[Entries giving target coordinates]
>>

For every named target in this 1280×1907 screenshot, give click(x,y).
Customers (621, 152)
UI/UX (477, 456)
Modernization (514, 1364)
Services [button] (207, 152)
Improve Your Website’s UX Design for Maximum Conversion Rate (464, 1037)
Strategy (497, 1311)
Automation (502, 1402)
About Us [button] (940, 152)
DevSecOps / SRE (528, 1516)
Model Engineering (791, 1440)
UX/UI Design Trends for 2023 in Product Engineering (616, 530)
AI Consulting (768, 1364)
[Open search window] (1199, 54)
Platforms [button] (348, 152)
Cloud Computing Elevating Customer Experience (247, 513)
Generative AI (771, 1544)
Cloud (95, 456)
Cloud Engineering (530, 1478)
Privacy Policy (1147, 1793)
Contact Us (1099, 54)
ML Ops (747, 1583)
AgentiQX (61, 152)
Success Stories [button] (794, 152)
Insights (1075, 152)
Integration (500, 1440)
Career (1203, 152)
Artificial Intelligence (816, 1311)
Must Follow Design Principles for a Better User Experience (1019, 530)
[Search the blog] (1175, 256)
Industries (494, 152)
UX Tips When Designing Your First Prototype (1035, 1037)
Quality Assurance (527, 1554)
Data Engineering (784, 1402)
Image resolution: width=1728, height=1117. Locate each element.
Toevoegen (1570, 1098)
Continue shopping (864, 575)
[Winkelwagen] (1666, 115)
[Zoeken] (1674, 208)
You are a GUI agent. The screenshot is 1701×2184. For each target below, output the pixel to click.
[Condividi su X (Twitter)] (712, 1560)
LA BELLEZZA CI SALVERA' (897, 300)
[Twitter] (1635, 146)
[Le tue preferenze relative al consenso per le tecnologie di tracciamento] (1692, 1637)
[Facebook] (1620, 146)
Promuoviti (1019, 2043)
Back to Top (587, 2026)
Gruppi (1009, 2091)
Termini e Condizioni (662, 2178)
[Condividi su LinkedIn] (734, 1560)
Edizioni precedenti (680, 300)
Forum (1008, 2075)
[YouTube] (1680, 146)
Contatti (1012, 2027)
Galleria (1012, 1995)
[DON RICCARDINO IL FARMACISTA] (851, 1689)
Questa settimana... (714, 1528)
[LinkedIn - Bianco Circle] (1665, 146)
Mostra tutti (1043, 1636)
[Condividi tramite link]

<<

Exercise task
Pull out every line of the records above and reproduce each one unchanged, in its original order.

Answer to this problem
For every named target in this 1280×1907 screenshot, give click(x,y).
Customers (621, 152)
UI/UX (477, 456)
Modernization (514, 1364)
Services [button] (207, 152)
Improve Your Website’s UX Design for Maximum Conversion Rate (464, 1037)
Strategy (497, 1311)
Automation (502, 1402)
About Us [button] (940, 152)
DevSecOps / SRE (528, 1516)
Model Engineering (791, 1440)
UX/UI Design Trends for 2023 in Product Engineering (616, 530)
AI Consulting (768, 1364)
[Open search window] (1199, 54)
Platforms [button] (348, 152)
Cloud Computing Elevating Customer Experience (247, 513)
Generative AI (771, 1544)
Cloud (95, 456)
Cloud Engineering (530, 1478)
Privacy Policy (1147, 1793)
Contact Us (1099, 54)
ML Ops (747, 1583)
AgentiQX (61, 152)
Success Stories [button] (794, 152)
Insights (1075, 152)
Integration (500, 1440)
Career (1203, 152)
Artificial Intelligence (816, 1311)
Must Follow Design Principles for a Better User Experience (1019, 530)
[Search the blog] (1175, 256)
Industries (494, 152)
UX Tips When Designing Your First Prototype (1035, 1037)
Quality Assurance (527, 1554)
Data Engineering (784, 1402)
Image resolution: width=1728, height=1117. Locate each element.
Toevoegen (1570, 1098)
Continue shopping (864, 575)
[Winkelwagen] (1666, 115)
[Zoeken] (1674, 208)
You are a GUI agent. The screenshot is 1701×2184. For each target below, output the pixel to click.
[Condividi su X (Twitter)] (712, 1560)
LA BELLEZZA CI SALVERA' (897, 300)
[Twitter] (1635, 146)
[Le tue preferenze relative al consenso per le tecnologie di tracciamento] (1692, 1637)
[Facebook] (1620, 146)
Promuoviti (1019, 2043)
Back to Top (587, 2026)
Gruppi (1009, 2091)
Termini e Condizioni (662, 2178)
[Condividi su LinkedIn] (734, 1560)
Edizioni precedenti (680, 300)
Forum (1008, 2075)
[YouTube] (1680, 146)
Contatti (1012, 2027)
Galleria (1012, 1995)
[DON RICCARDINO IL FARMACISTA] (851, 1689)
Questa settimana... (714, 1528)
[LinkedIn - Bianco Circle] (1665, 146)
Mostra tutti (1043, 1636)
[Condividi tramite link]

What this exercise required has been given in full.